Macroscopically, the excised mass measured 33 cm x 27 cm x 16 cm and weighed 7.3 kg (Fig. 4).

Fig. 4.

Intra-operative image showing the multinodular tumour and the main vascular pedicle (arrow).

Microscopically, the tumour was composed of islands and strands of epithelial cells in a hyaline stroma. Spindle and plasmocytoid myoepithelial cells in a myxoid stroma were also abundant. All areas of the surgical specimen were microscopically analysed, and none showed evidence of malignant transformation. On histological analysis and immunohistochemistry, the lesion was identified as a pleomorphic adenoma with negative surgical margins.

The patient presented good aesthetic and functional results (Fig. 5), without signs of facial nerve dysfunction (House Brackmann grade I). At 5-year follow-up the patient was doing well, without clinical or radiographic evidence of recurrence.

Fig. 5.

Post-operative image showing clinical aspect after giant tumour removal with facial nerve preservation.

Discussion

Pleomorphic adenoma is the most common salivary gland tumour. The main site of occurrence is the parotid gland, affecting patients of any age, most frequently between the fifth and sixth decades of life . Although uncommon, cases of giant pleomorphic adenomas have been described the majority of which involved the parotid gland. The first case of giant pleomorphic adenoma published in medical literature was reported by Spence in 1863 , who described the treatment of a mixed tumour > 1 kg.

In 1956, Short and Pullar published an English language review of massive pleomorphic adenomas and a case-report of a 2.3 kg adenoma. In 1989, Schultz-Coulon reviewed 31 cases of giant pleomorphic adenomas of the parotid gland. The author found a female predominance (64.5%), with an age range from 20 to 40 years old, and a tumour weight between 1 to 27 kg.

Buenting reported the 10 largest pleomorphic adenomas published in the English language literature, and found a mean tumour weight of 7.8 kg; nine of 10 occurred in females, with a mean age of 56 years. His case was the 5th largest pleomorphic adenoma reported (6.85 kg).

In our case, the patient was a man who presented a mass with a 30-year history of evolution that weighed 7.3 kg, more than the Buenting case report.

In most of the cases described in the literature, the lack of information and patient's negligence are considered as the most relevant aspects influencing the treatment delay. In our case, it must be considered that the patient was homeless and away from his family.

The incidence of malignant transformation in adenomas ranges from 1.9% to 23.3% . The risk increases in tumours with long-standing evolution, recurrence, advanced age of the patient and location in a major salivary gland . Some authors postulated that the risk of malignant transformation increases from 1.6% in tumours with less than 5 years of evolution, to 9.5% for those presenting for more than 15 years .

The classic clinical history of carcinoma ex-pleomorphic adenoma is a slow-growing mass for many years, with a recent fast growth phase. A case of a giant PA with malignant transformation with this typical history was reported in 2005 by Honda in a 72-year-old woman with a slow growing parotid lesion for 20 years, with a rapid increase in the last 3 months.

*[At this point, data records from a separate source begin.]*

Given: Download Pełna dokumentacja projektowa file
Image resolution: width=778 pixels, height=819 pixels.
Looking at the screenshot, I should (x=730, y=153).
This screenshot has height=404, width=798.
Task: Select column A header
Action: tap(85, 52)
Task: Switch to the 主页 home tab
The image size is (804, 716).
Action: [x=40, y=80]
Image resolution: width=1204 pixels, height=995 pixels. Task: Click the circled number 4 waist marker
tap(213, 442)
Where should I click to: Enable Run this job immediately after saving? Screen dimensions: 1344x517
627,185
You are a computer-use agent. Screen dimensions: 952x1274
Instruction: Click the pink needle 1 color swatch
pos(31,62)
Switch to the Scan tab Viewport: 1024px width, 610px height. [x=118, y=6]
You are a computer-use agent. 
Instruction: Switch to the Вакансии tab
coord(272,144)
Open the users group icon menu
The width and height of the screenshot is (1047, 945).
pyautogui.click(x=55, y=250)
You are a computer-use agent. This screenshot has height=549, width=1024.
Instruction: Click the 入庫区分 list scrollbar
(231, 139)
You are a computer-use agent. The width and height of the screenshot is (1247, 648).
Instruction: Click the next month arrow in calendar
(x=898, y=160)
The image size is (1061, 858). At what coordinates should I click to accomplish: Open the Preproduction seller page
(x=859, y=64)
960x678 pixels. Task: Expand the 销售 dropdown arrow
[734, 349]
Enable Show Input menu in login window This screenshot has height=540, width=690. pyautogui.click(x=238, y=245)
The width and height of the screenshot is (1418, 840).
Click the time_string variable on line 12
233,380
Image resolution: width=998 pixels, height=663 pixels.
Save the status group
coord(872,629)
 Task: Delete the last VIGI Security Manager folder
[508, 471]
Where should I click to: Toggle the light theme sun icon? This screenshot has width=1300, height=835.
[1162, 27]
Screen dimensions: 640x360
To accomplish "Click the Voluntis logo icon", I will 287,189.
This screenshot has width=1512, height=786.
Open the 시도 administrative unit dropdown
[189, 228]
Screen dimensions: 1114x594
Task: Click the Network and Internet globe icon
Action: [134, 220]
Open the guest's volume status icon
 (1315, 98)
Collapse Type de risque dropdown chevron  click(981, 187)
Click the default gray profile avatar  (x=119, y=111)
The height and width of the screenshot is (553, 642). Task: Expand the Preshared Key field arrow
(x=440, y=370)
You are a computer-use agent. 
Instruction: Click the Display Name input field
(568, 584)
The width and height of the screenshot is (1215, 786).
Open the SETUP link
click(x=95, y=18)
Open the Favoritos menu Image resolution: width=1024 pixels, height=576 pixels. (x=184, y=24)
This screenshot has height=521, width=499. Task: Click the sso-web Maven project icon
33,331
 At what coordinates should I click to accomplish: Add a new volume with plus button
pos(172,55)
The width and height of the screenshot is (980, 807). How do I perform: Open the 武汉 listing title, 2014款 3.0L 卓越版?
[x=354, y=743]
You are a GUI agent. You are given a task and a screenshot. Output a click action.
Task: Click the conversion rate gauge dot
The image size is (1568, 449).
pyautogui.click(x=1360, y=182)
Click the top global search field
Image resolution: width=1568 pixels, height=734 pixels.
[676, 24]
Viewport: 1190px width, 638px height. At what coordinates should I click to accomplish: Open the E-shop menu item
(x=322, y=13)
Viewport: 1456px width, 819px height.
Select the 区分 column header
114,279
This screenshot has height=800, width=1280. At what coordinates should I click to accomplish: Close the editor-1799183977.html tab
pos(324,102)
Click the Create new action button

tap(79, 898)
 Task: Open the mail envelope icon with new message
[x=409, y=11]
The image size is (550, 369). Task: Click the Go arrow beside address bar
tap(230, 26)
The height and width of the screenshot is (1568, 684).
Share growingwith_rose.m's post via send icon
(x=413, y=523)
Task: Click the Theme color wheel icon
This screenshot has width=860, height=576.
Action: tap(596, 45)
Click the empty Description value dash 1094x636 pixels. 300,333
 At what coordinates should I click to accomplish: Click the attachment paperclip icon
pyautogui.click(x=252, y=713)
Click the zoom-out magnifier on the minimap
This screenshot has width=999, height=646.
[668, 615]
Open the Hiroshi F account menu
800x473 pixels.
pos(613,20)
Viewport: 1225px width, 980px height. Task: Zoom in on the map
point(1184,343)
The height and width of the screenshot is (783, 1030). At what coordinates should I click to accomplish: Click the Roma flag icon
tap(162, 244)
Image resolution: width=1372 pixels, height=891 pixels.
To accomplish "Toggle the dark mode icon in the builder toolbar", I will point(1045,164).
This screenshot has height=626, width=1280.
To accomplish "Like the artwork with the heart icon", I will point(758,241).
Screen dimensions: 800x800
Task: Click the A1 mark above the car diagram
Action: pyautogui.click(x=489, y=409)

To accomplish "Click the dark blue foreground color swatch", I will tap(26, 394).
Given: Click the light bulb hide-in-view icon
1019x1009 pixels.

In the Schultz-Coulon review, 3 of 31 cases of giant adenomas showed areas of malignant transformation. In our case, although the patient presented all the characteristics for an increased risk of malignancy, clinically and histologically there was no such evidence.

Neglecting even a benign parotid tumour carries an increasing risk of facial nerve injury when treatment is performed. The bony and muscular deformity associated with such tumours is uniformly disfiguring and incapacitating. Although it is generally accepted that the majority of all giant adenomas remain non-malignant, this case and others like it should serve to remind us that the clinical course of these masses can be far from benign. We believe that early excision of parotid pleomorphic adenomas is desirable if the patient will tolerate surgery.